**Source information**
*** Block opens ***

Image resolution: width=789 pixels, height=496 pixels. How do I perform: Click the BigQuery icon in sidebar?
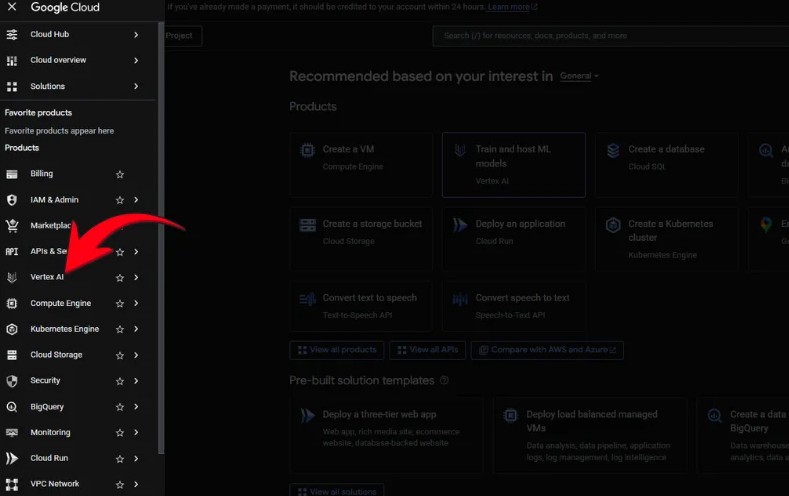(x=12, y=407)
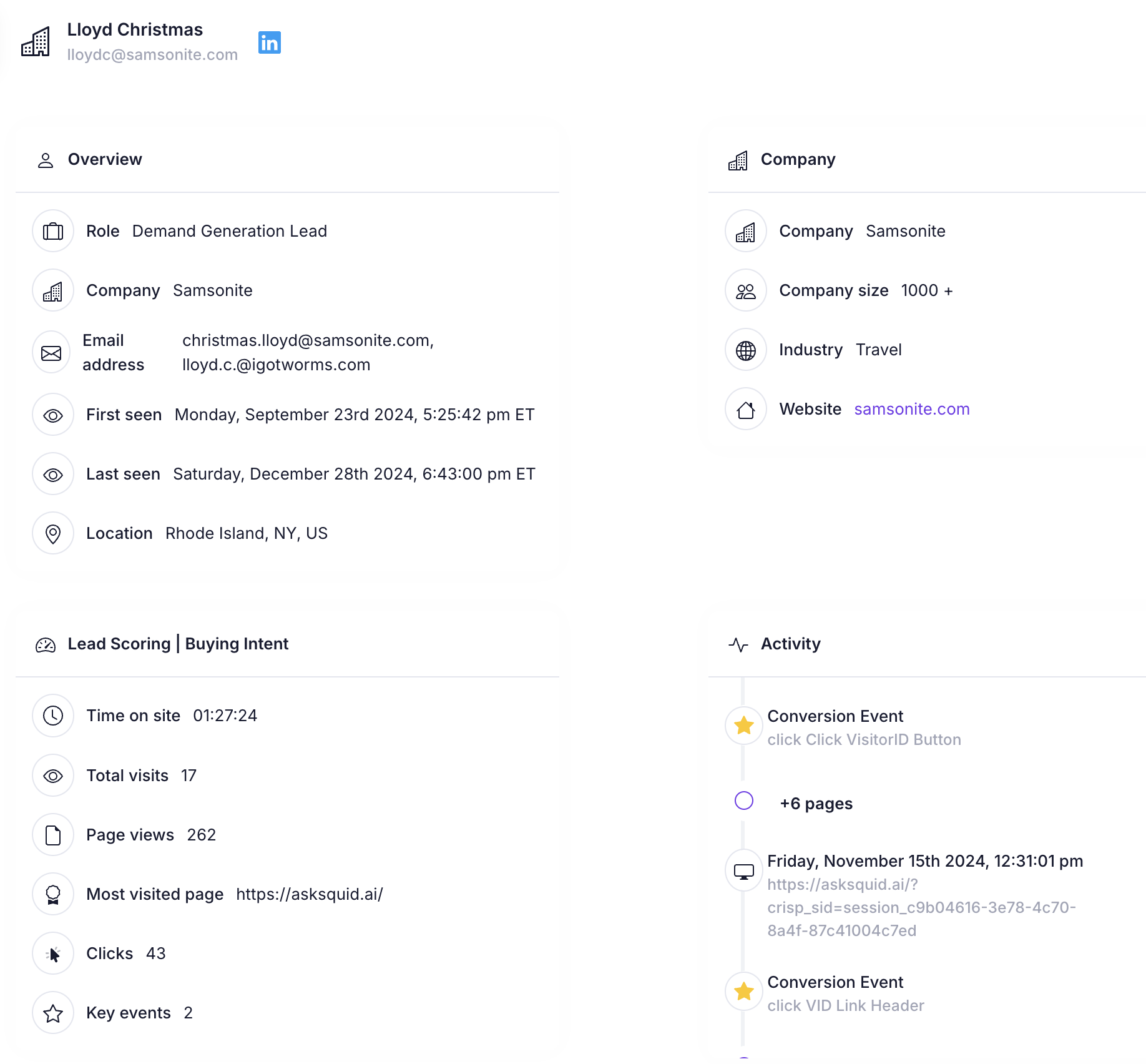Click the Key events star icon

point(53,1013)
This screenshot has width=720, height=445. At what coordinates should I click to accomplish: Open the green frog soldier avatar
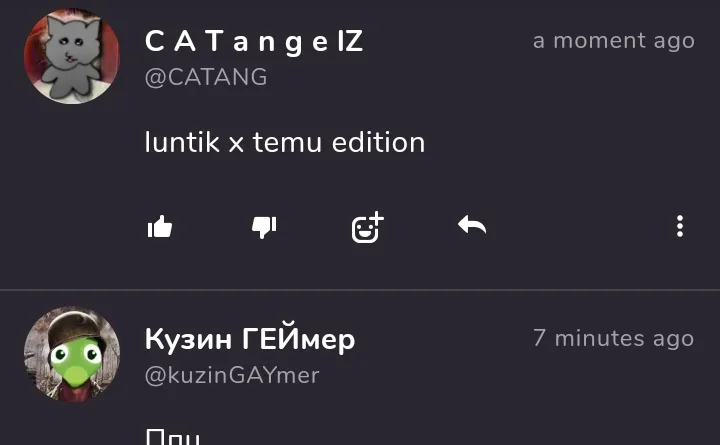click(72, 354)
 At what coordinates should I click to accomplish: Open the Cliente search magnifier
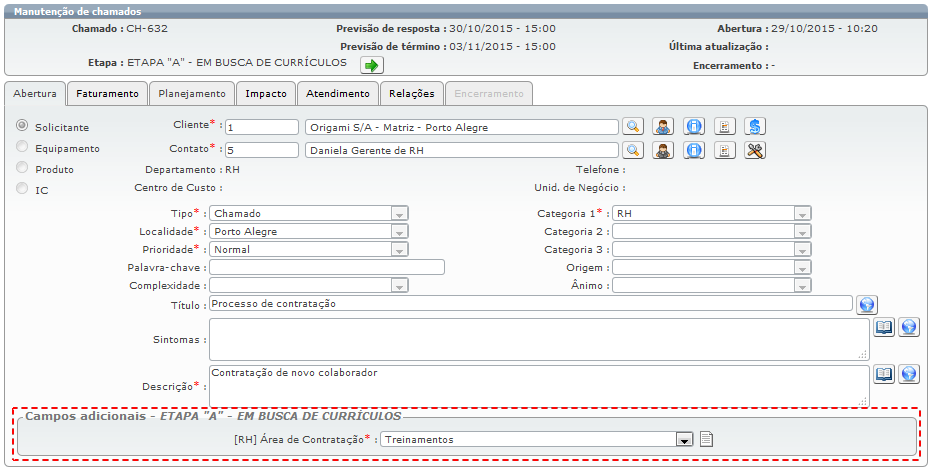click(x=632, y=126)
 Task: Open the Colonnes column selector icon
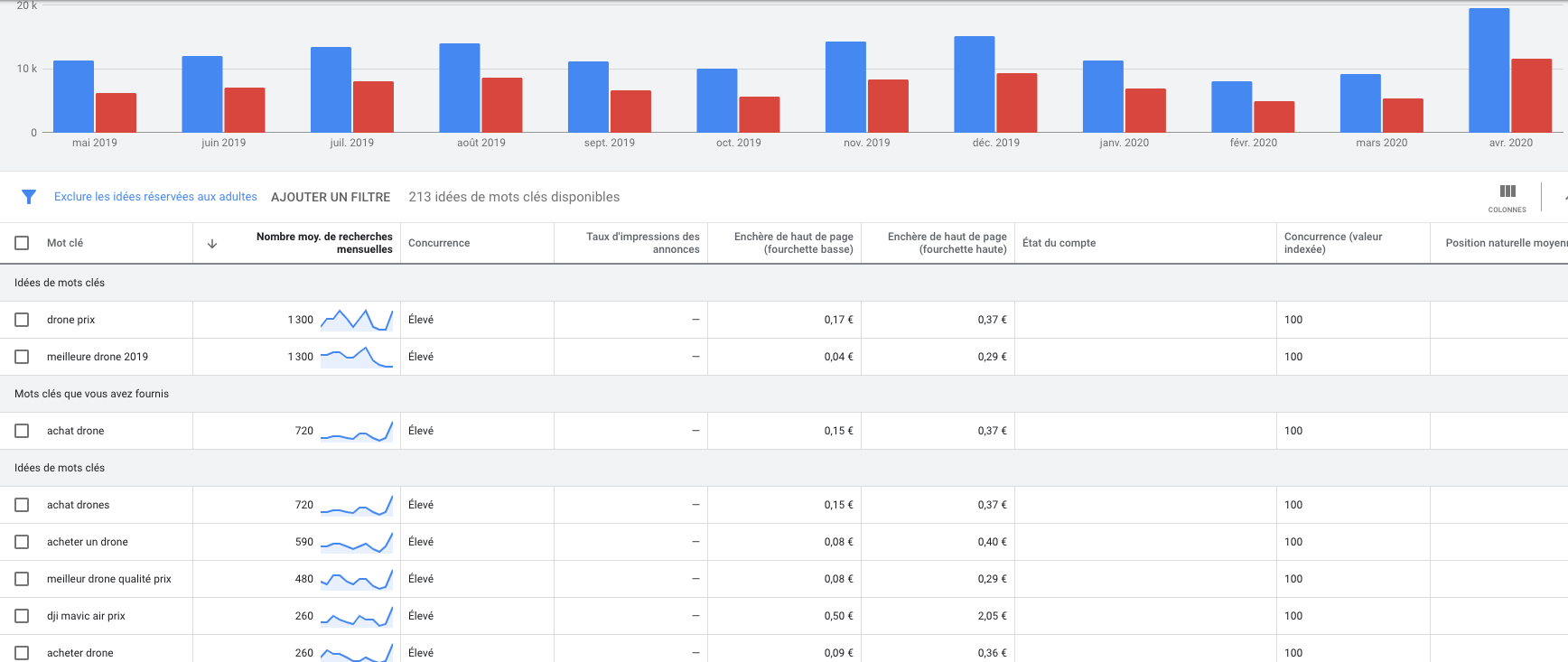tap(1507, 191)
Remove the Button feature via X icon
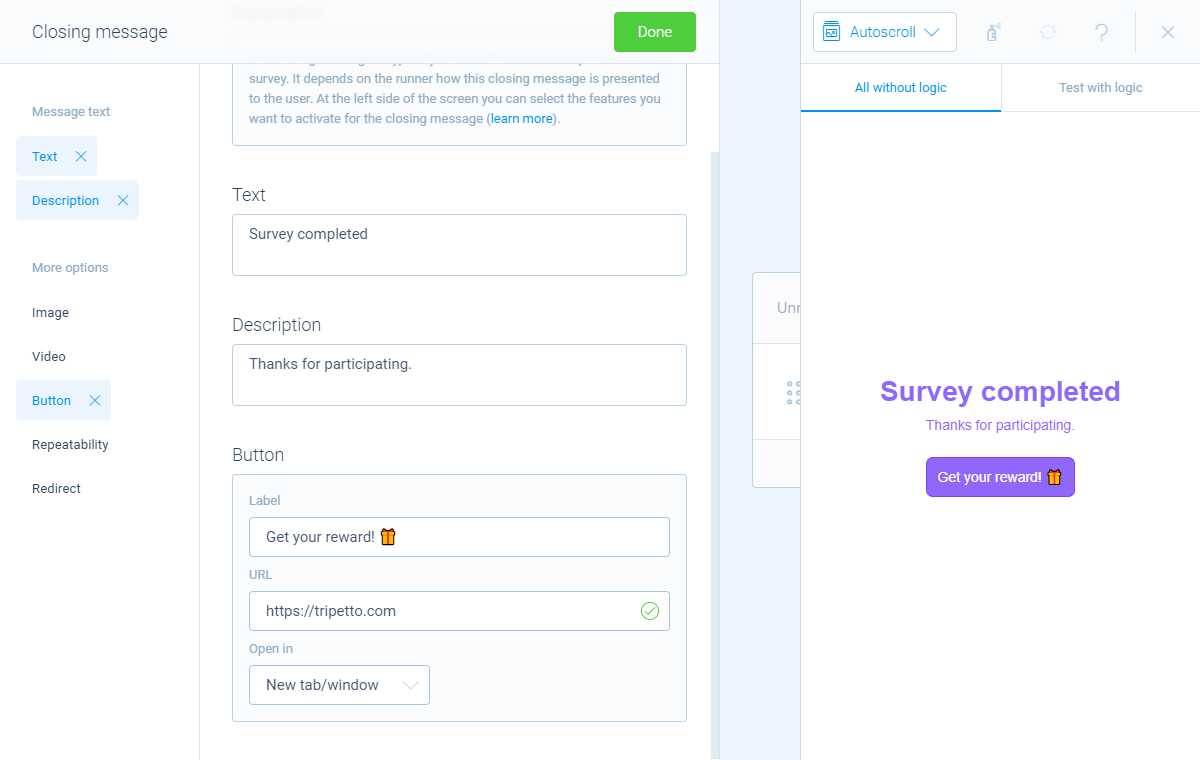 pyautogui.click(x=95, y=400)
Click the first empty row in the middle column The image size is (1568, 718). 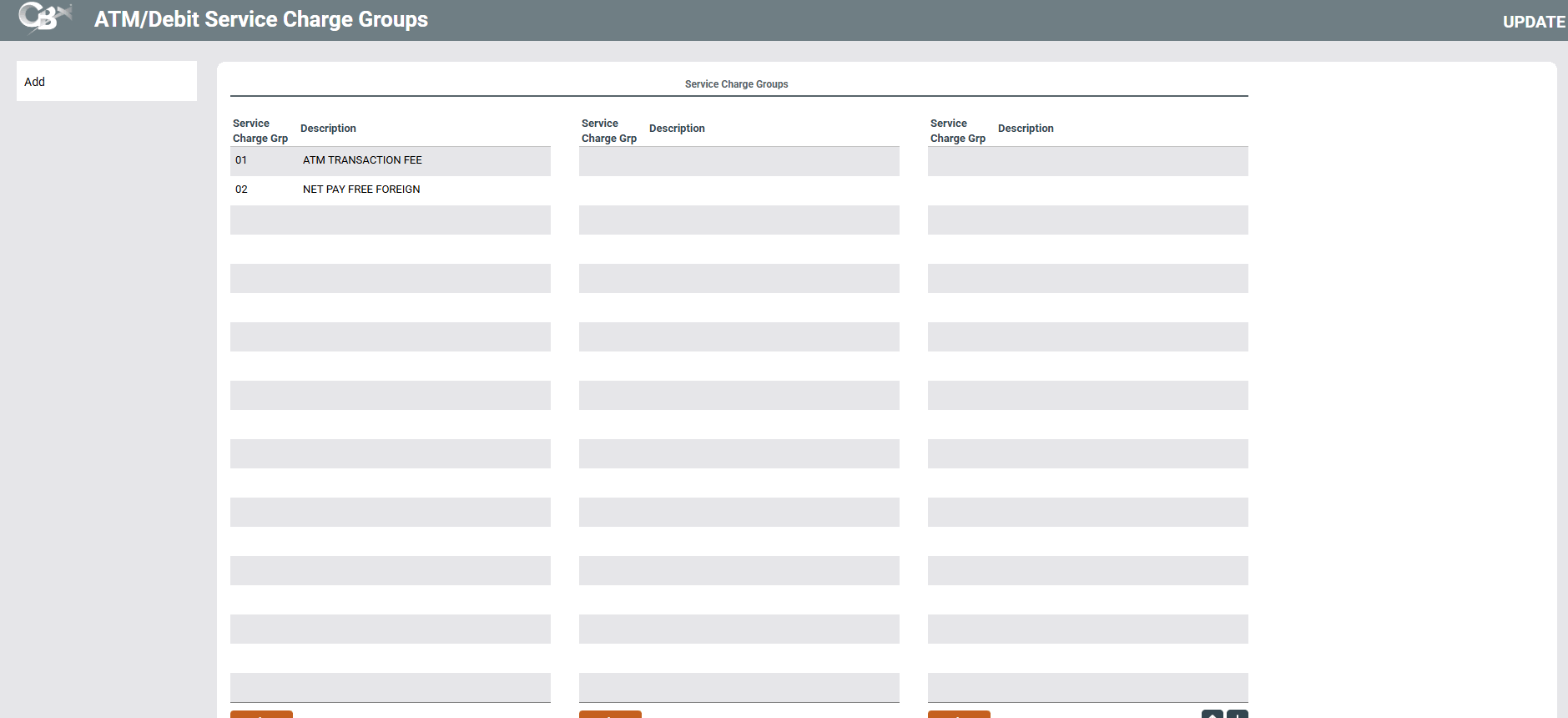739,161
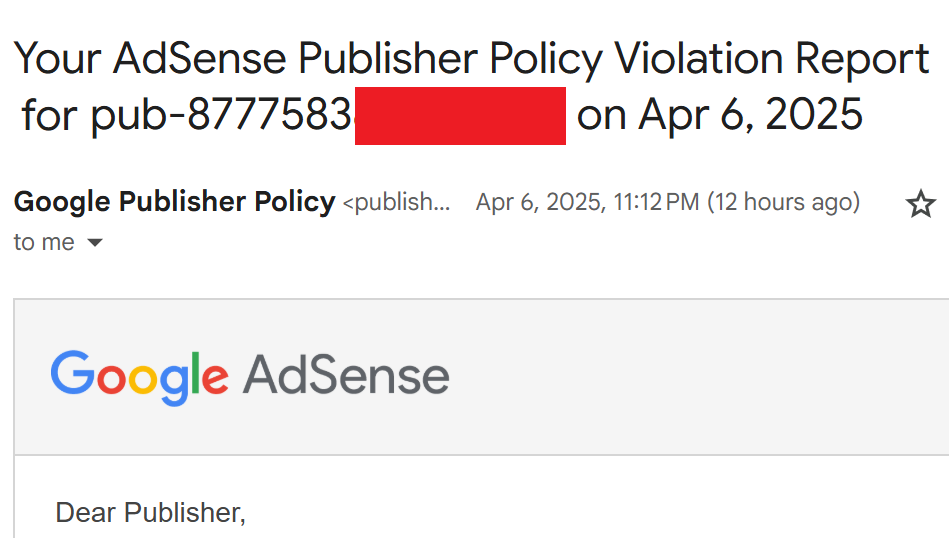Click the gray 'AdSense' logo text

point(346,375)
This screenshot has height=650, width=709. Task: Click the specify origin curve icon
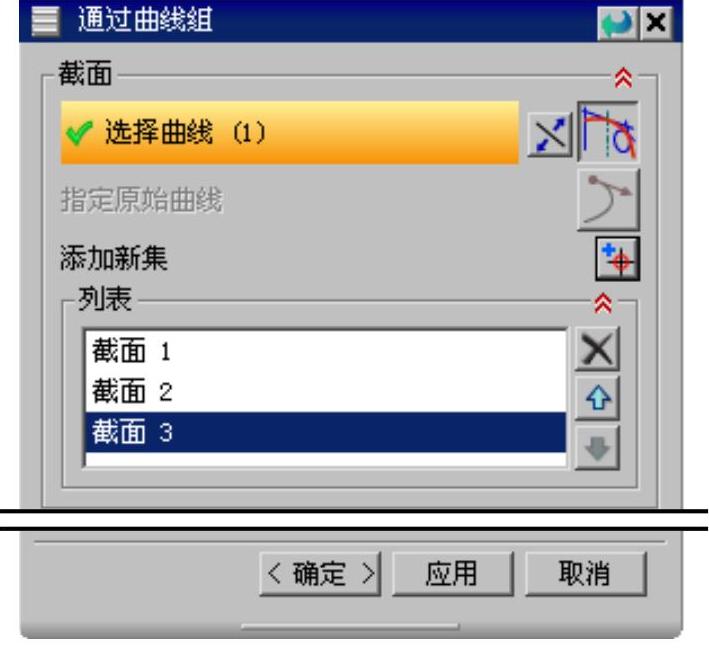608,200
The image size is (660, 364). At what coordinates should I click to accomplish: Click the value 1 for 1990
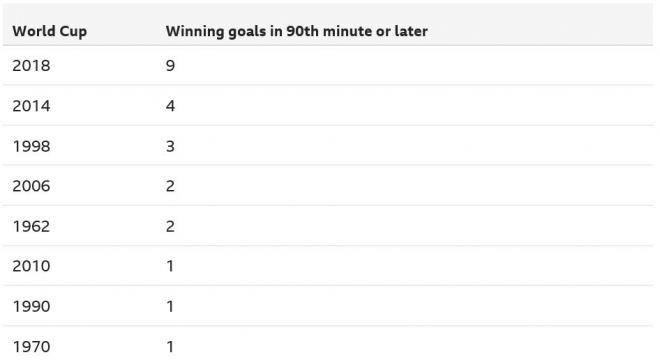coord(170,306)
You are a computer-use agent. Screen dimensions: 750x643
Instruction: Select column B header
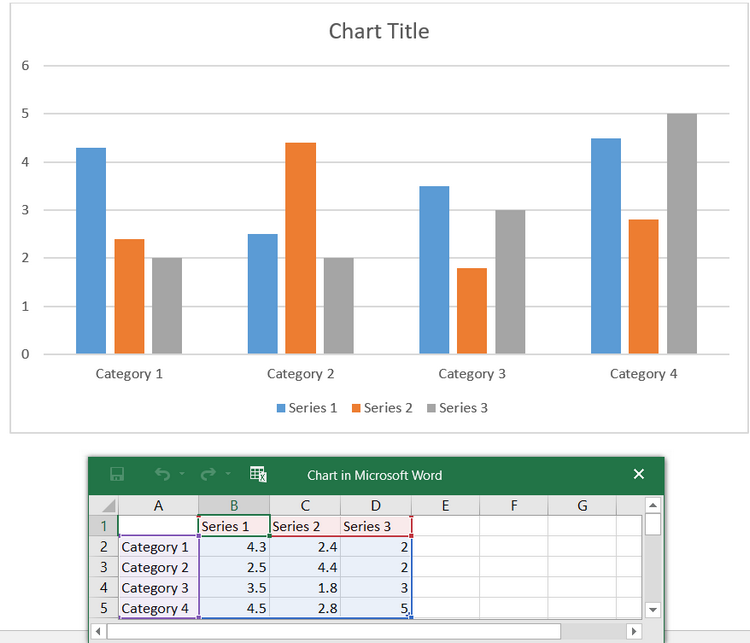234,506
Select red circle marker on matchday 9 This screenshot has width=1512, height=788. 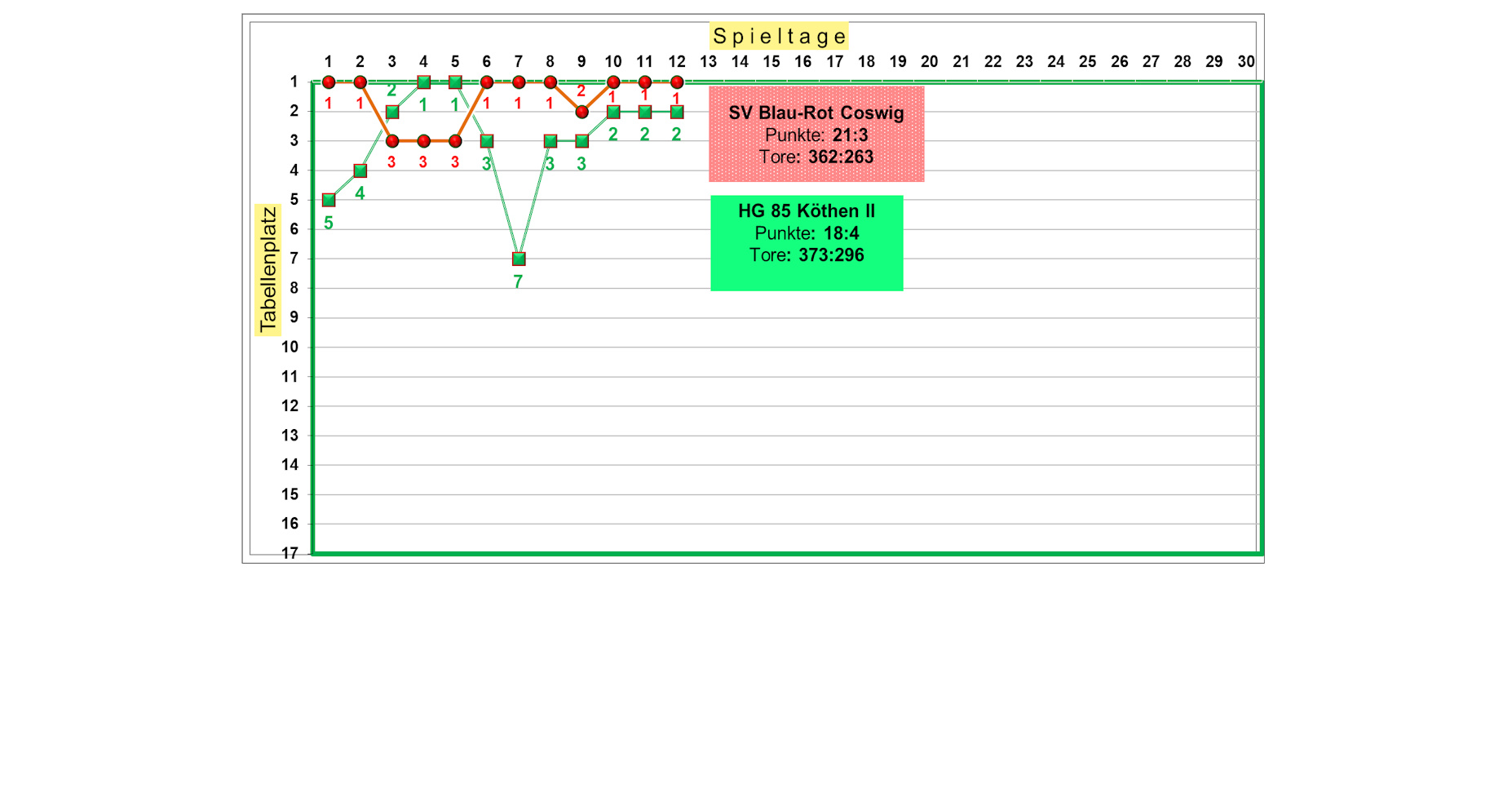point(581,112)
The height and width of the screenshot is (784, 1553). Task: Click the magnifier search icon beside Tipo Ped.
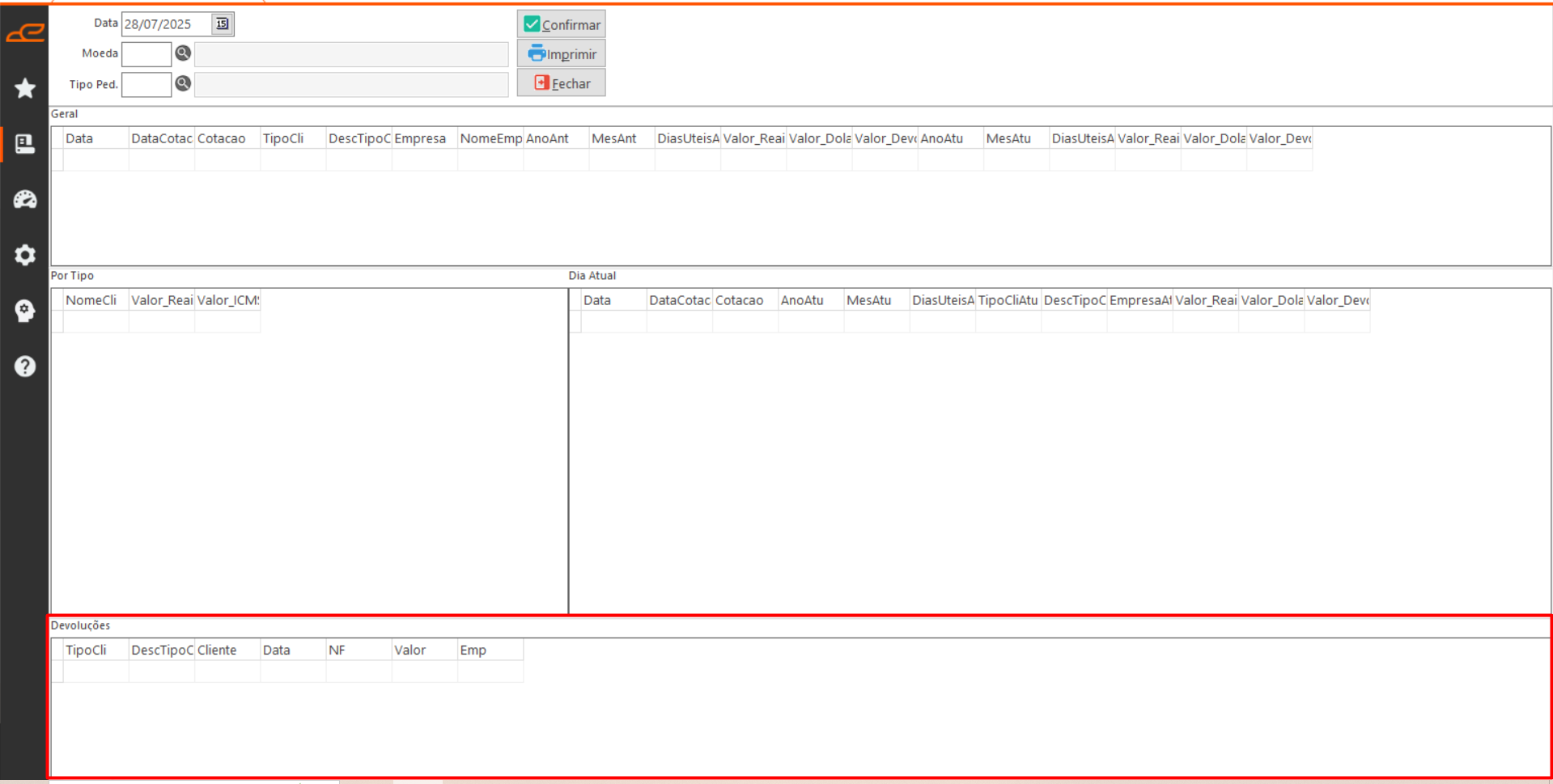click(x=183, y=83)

*** Block closes ***

Print the lines from the one holding "The height and" through the last line of the records, word for word, and omit the pictures.

**Finished task**
The height and width of the screenshot is (784, 1553). Task: Click the magnifier search icon beside Tipo Ped.
click(x=183, y=83)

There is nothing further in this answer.